Bei der Beratungsstelle der Caritas erwartet man, dass sich die prekäre Situation, die auch der Pandemie geschuldet sei, zum Jahreswechsel weiter verschärft. Dann enden Schonfristen, etwa bei Krediten, Zwangsräumungen drohen.

Von Thilo Schröder, Freising

Zuletzt ist die Nachfrage nach Obdachlosenunterkünften in Freising gestiegen. Das teilt die Stadtverwaltung auf Nachfrage mit. Die Unterkünfte seien dadurch voll ausgelastet, heißt es. Ob die Corona-Pandemie die direkte Ursache ist, bleibt offen. Bei der Obdachlosenberatung der Caritas rechnet man damit, dass sich die Situation mit ablaufenden Schonfristen zum Jahreswechsel weiter verschärft. Bei der Diakonie melden sich schon jetzt mehr Menschen aus dem Landkreis, die eine Räumungsklage am Hals haben.

In Freising haben zuletzt weniger Obdachlose die Notunterkunft verlassen, gleichzeitig ist die Zahl neu aufgenommener Menschen gestiegen.

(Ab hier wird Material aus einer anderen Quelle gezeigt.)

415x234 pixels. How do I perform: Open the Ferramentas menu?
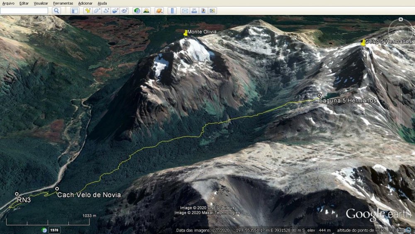pyautogui.click(x=63, y=3)
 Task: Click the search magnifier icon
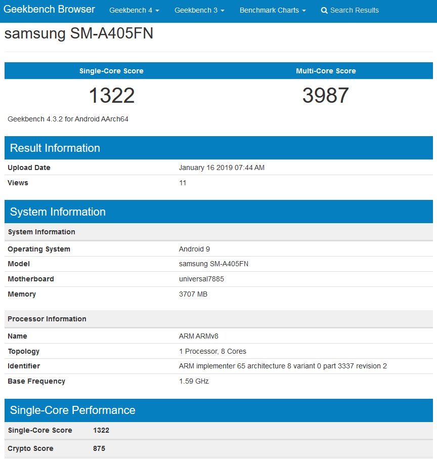(324, 10)
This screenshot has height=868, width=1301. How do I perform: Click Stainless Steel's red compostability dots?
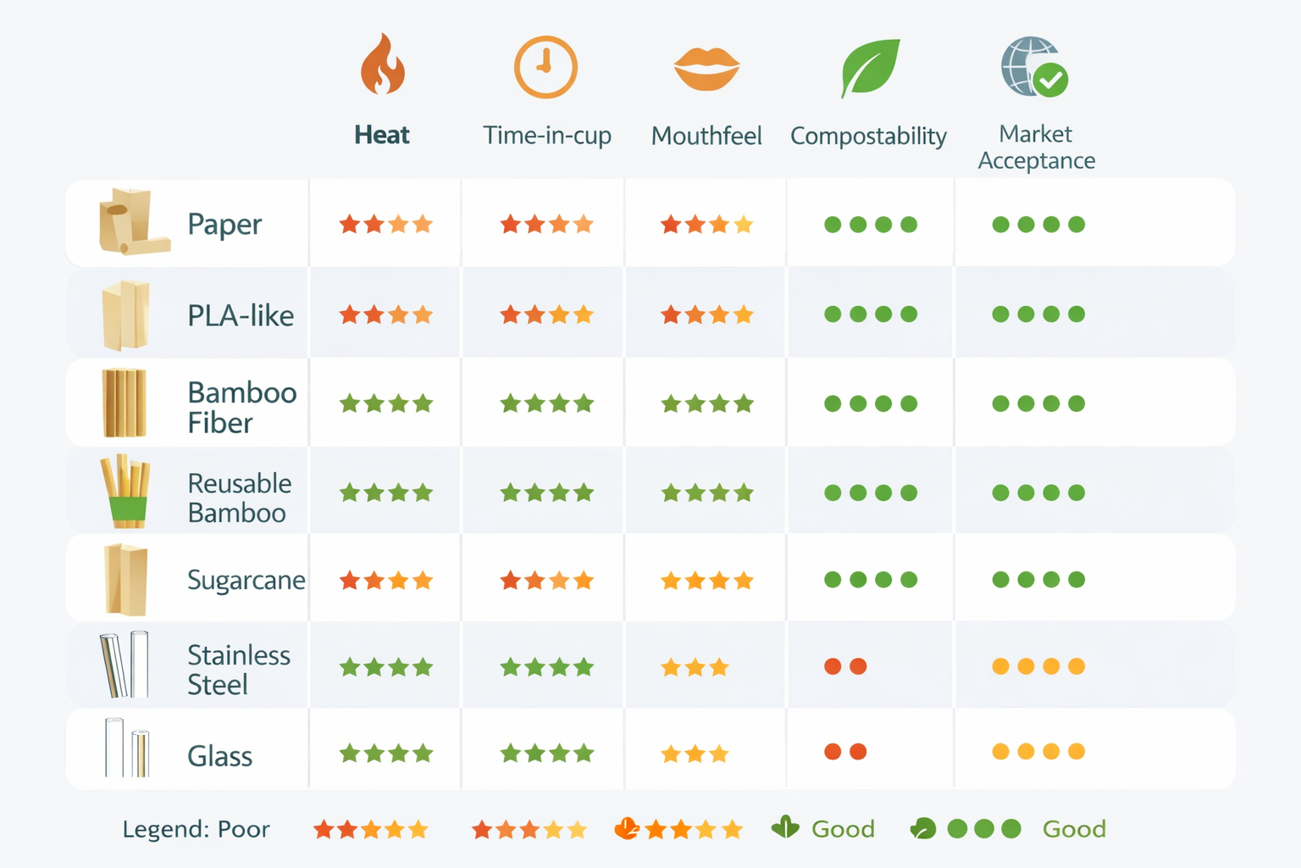[x=845, y=666]
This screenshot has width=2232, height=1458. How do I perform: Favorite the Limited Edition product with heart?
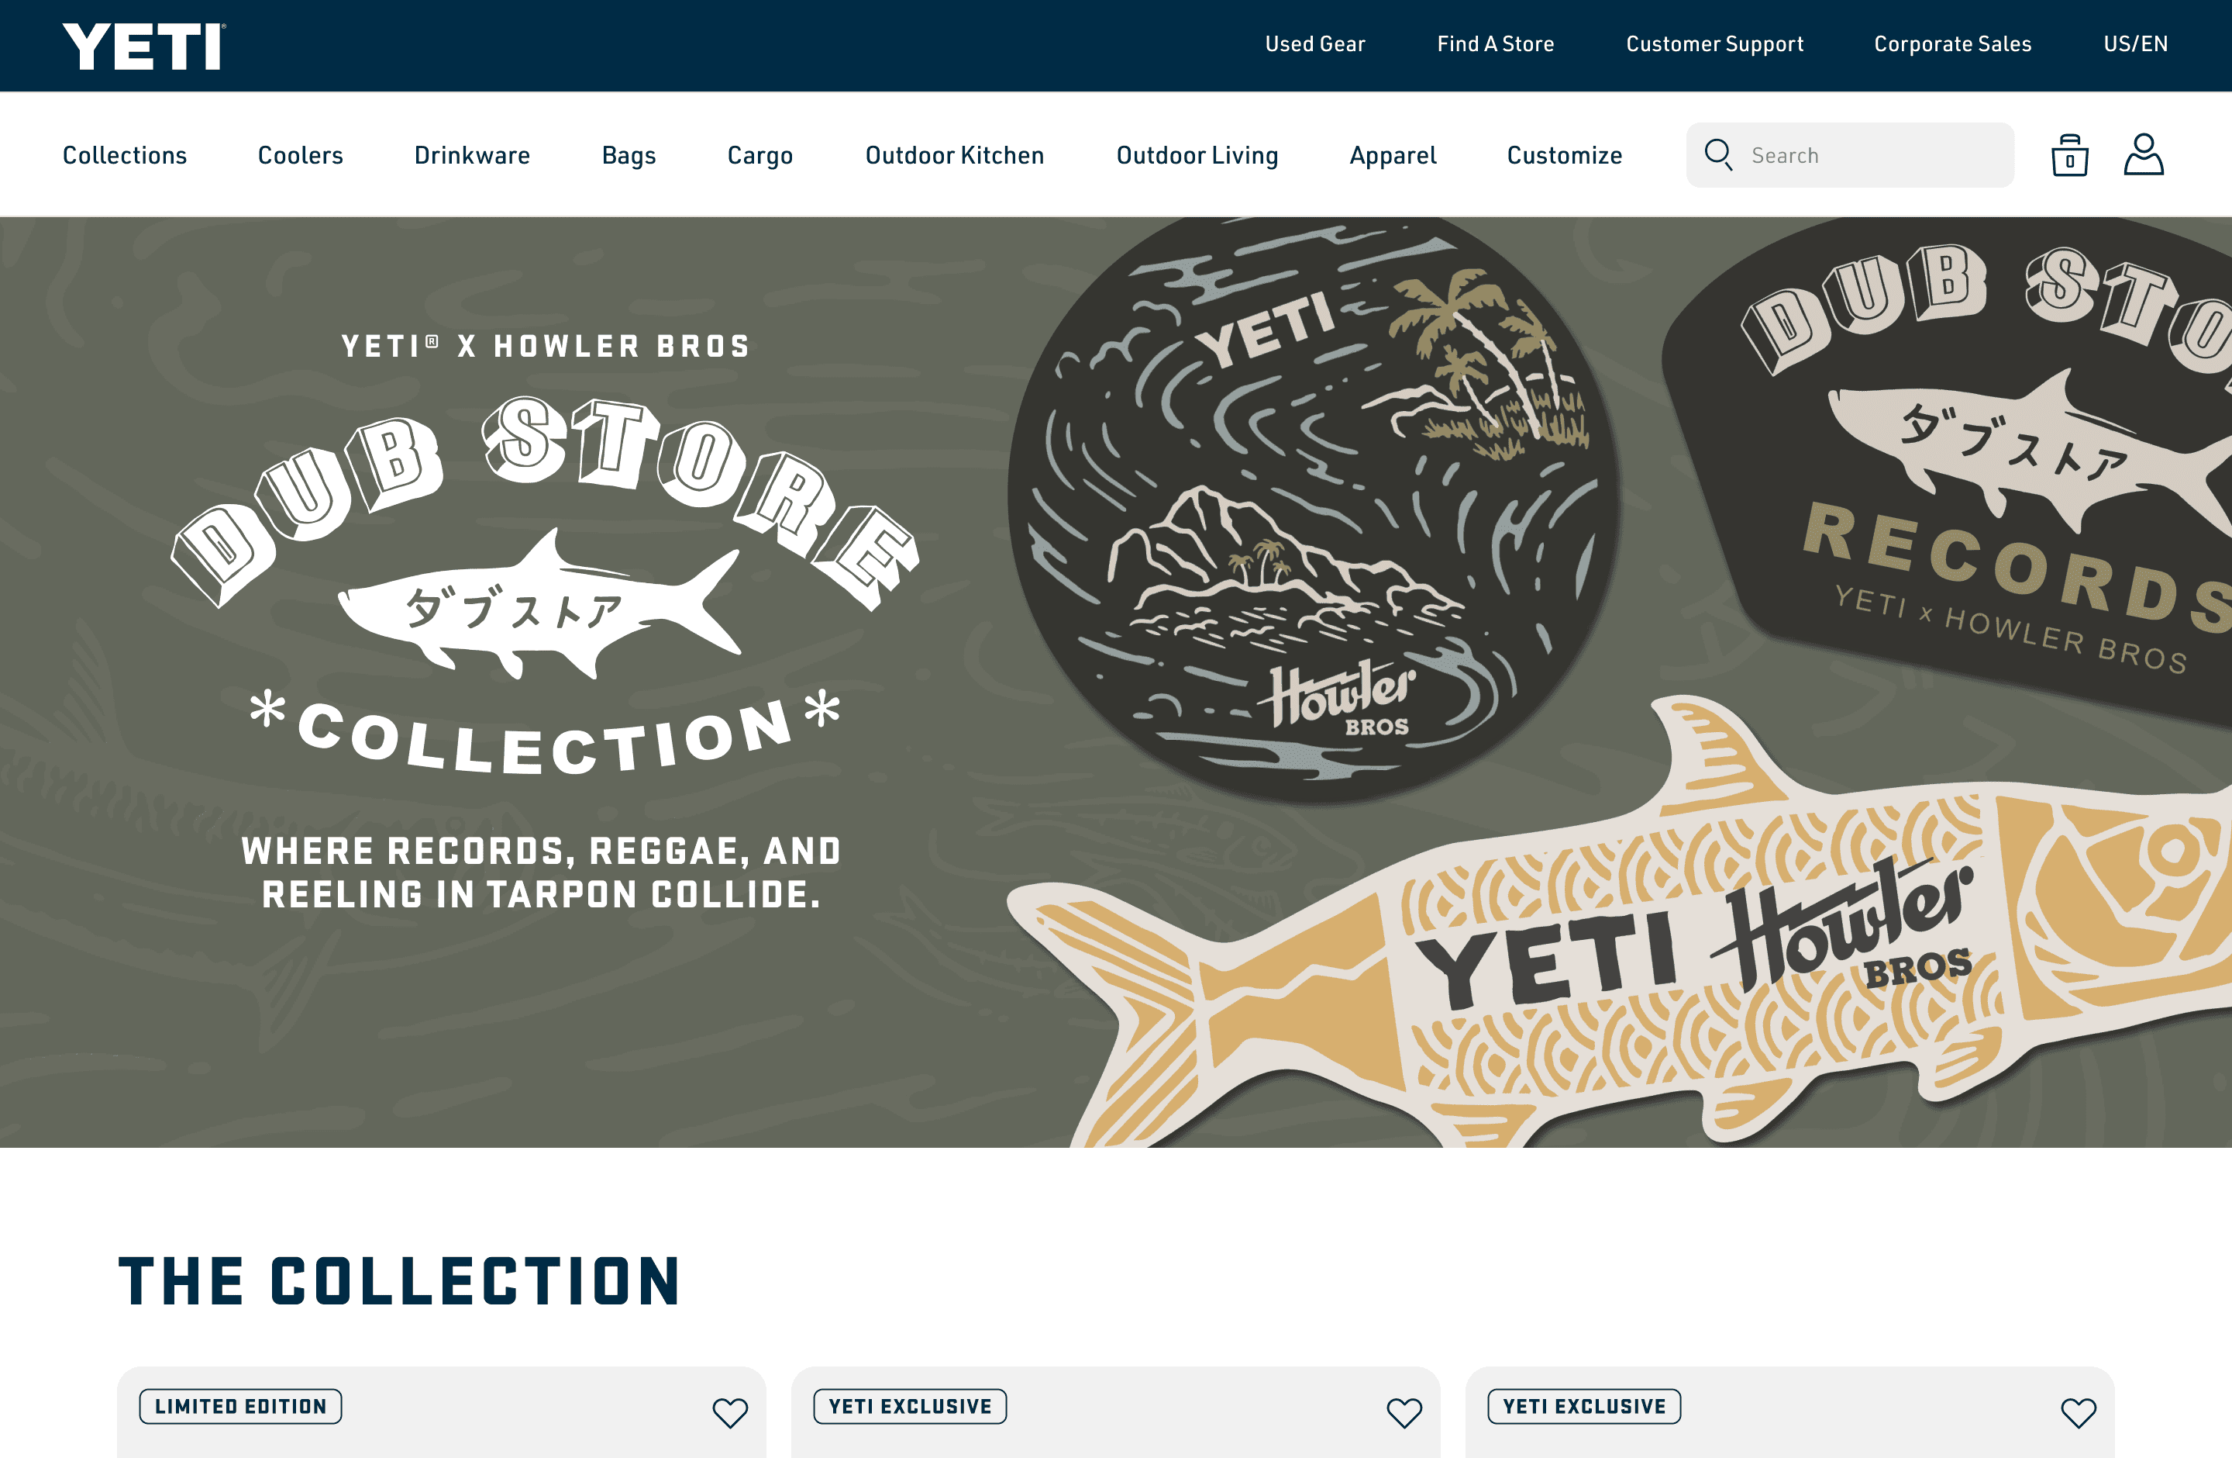coord(731,1412)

Konkret verzeichnet die Stadt Freising seit Januar für ihre Obdachlosenunterkünfte 40 Auszüge und 17 Aufnahmen, zwölf davon im ersten Halbjahr, wie Pressesprecherin Christl Steinhart mitteilt. Im Vergleich dazu habe es im Vorjahr 45 Auszüge bei sechs Aufnahmen gegeben. Die Stadt hatte mit einem höheren Bedarf in der Corona-Krise gerechnet; Anfang des Jahres hieß es, dass wegen erwarteter Räumungswellen und dadurch Wohnungslosen größere Obdachlosen-Wohnungen zu WGs umgebaut würden.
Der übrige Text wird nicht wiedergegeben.